Villas-Boas has earned favourable comparisons with Mourinho during a record-breaking first season in charge of Porto.
And he will garner more rave reviews if he leads the Portuguese club to a repeat of the 2003 UEFA Cup triumph masterminded by Mourinho during his time at the Dragao Stadium.
The 33-year-old has intimate knowledge of Mourinho's methodology after spending eight years working as his compatriot's opposition scout at Porto, Chelsea and Inter Milan.
But Villas-Boas believes the comparisons end there.
Real Madrid coach Mourinho is never happier than when he is central to the drama of a big match -- even if he has to create a storm to steal the spotlight - and he drills his players to conform to his cautious game-plans.
In contrast, the rather more humble Villas-Boas deflects the credit for his achievements onto his players.
"People focus a lot on the work of the manager and I don't see it that way," Villas-Boas said on Tuesday.
"I don't see myself as a one-man show. Football isn't won by one person but by collective competence. It is the quality of the players and the structure of the club."
"I just want to make my players give their most. I give them room to express themselves because that's how they develop."
"I promote their talent and let them make their own decisions. There are no dictators."
"We dont see the game as a tactical game. If you are a dictator of choices, players won't be able to explore their possibilities to the full. You have to be able to free them."
Villas-Boas is reportedly no longer on close terms with Mourinho after deciding to leave the Special One's coaching staff to become a manager himself at Academica in 2009.
He plays down talk of a rift but pointedly ignored the chance to praise Mourinho for helping his development.

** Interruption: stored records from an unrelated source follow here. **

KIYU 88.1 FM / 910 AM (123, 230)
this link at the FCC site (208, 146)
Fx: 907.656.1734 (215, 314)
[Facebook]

"I spent seven years with Jose and we were part of a very good technical staff. We went to top-class clubs at Porto, Chelsea and Inter Milan and worked with top players who gave us such a tremendous volume of success," he said.
"The position I had with him was a position he needed some help on. I understood my role from the beginning and tried to fulfill it with maximum professionalism."
"When I left him, he took on another person who I hope gives him the same level."
"Regarding why I left Inter, it was because I wanted the extra edge to fulfill my ambitions as a professional coach, so I took the risk to find my own job at Academica."
Porto go into Wednesday's match at Dublin's Aviva Stadium as heavy favourites after becoming only the second Portuguese team to win the league without losing a match.
However, Villas-Boas said: "I'm not interested in saying who are favourites and who are not. It won't help us. Braga comes to the final on merit."
"Braga has played against Celtic, Sevilla, Liverpool, Benfica and Arsenal. These are big European teams that lost to Braga. That shows they have done remarkable work so we need to focus."
"But we will be fighting for it, we really want to win. We will give our utmost and we are confident we will achieve a good result."
If Porto do overcome their near neighbours in the first all-Portuguese European final, Villas-Boas will become the youngest coach to win a major UEFA trophy - beating the previous record held by Gianluca Vialli, who led Chelsea to the Cup Winners' Cup in 1998.
Meanwhile, Porto captain Helton turns 33 on Wednesday and the Brazilian goalkeeper is dreaming of celebrating his birthday by lifting the Europa League trophy.
"Of course there is no doubt about it, it would be a very rewarding birthday present," he said. "It is all I dream about but it wouldn't just be a reward for me but all the team."